Federico Sánchez -FS Fedor-
9.
Despierto y no abro los ojos: un murmullo de voces llega hasta mí y siento un vacío en el estómago y un calor desapacible en las mejillas, y mis piernas, entumecidas, no las puedo mover y no lo intento. Había sentido un puño gigantesco hundirse en mi estómago; otro, menos condescendiente, marcó su signo hercúleo en mi cara.

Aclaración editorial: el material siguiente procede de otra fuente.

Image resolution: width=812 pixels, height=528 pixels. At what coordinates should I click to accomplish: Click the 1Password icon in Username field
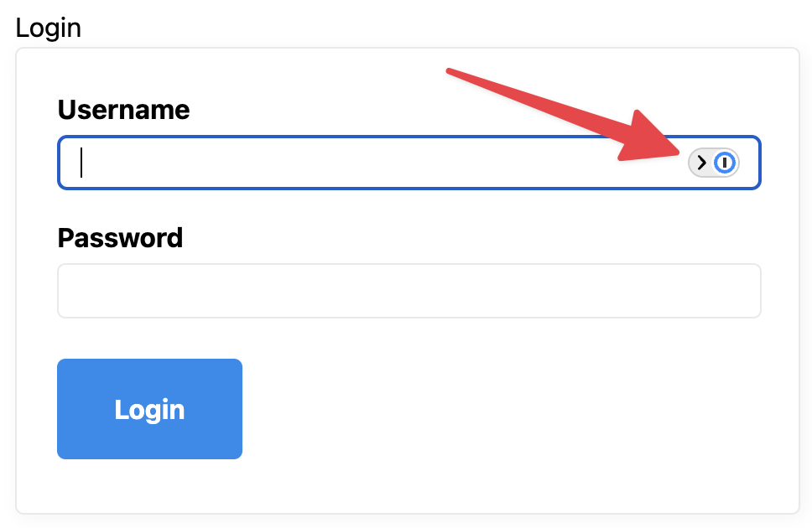coord(725,163)
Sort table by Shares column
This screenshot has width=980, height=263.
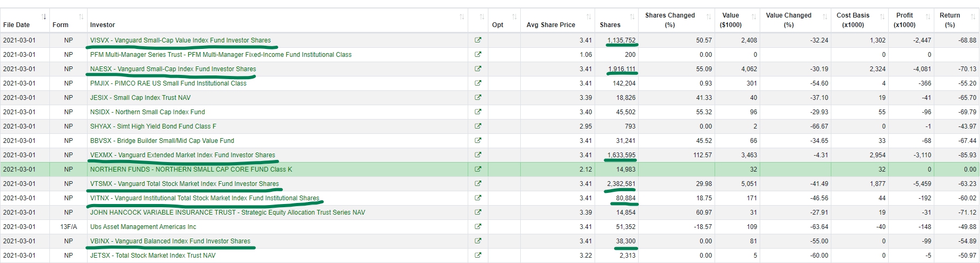(616, 21)
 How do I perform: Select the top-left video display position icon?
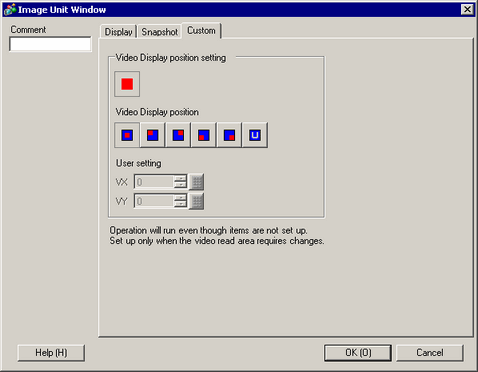[153, 135]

Estúpido de mí, apenas alargo de nuevo los brazos, ladeo la cabeza en busca de no sé qué respiro, y de pronto recibo un líquido húmedo, creo que es agua, y ya siento que me levantan, me sientan otra vez en la silla, y de inmediato alcanzo a escuchar una voz de alerta de alguien en la habitación continua, supongo que debe ser el interrogador que siempre a una señal de alguien me hunde el puño en mi débil estómago, si se le puede llamar aun así, o me teclea sus rudos cincos dedos callosos en plena cara;
ahora sostengo la mirada que es mi única displicencia, mi máxima indulgencia, el orgullo del valor o de la supervivencia, pero a la vez mi única vía de comunicación que pide calma, paciencia, pues mi lengua pesada, resecada no muestra signo de impulso, de movimiento delator, esa figura jurídica que en términos para-policiales se le llama confidente y en jerga popular “chivato” o “calié”; en efecto, me aquietan, alguien me sujeta por el brazo y lo levanta, pero se resbala y vuelve y lo levanta sosteniéndolo a media asta, lo deja caer de golpe y reacciono, creo que es un método para hacerme salir de la sumersión de la inconsciencia;
siento pasos de nuevos y alguien con un maletín, creo, y que veo entre siluetas o nubarrones, se acerca, me coloca un aparato que comunica los latidos de mi corazón con sus agudos oídos, acuciosos, sonríe como muestra de lealtad, pero es una aprobación de interrogatorio. Intento levantarme, zafarme de aquel sillón, no me dejan, mis fuerzas viértense apenas una lucha contra uno de sus dedos; de un tirón me devuelven al sillón, supongo que también éste siente comidilla placentera porque parece que fue diseñado para tan amarga tarea;
escucho de nuevo ese agrio sonido como si saliera del estruendo de una catarata, ambos oídos, los míos por supuesto, yerguen sus cerillos incendiados por el sonido continuo que provocan esos tapa-oídos que me dieron con las palmas de las manos y de nuevo esa voz estentórea, pintoresca, llena de agravios, con un sonido gutural ocre, broncíneo, “Quiénes, dónde y cuándo, habla maldito, degraciao”.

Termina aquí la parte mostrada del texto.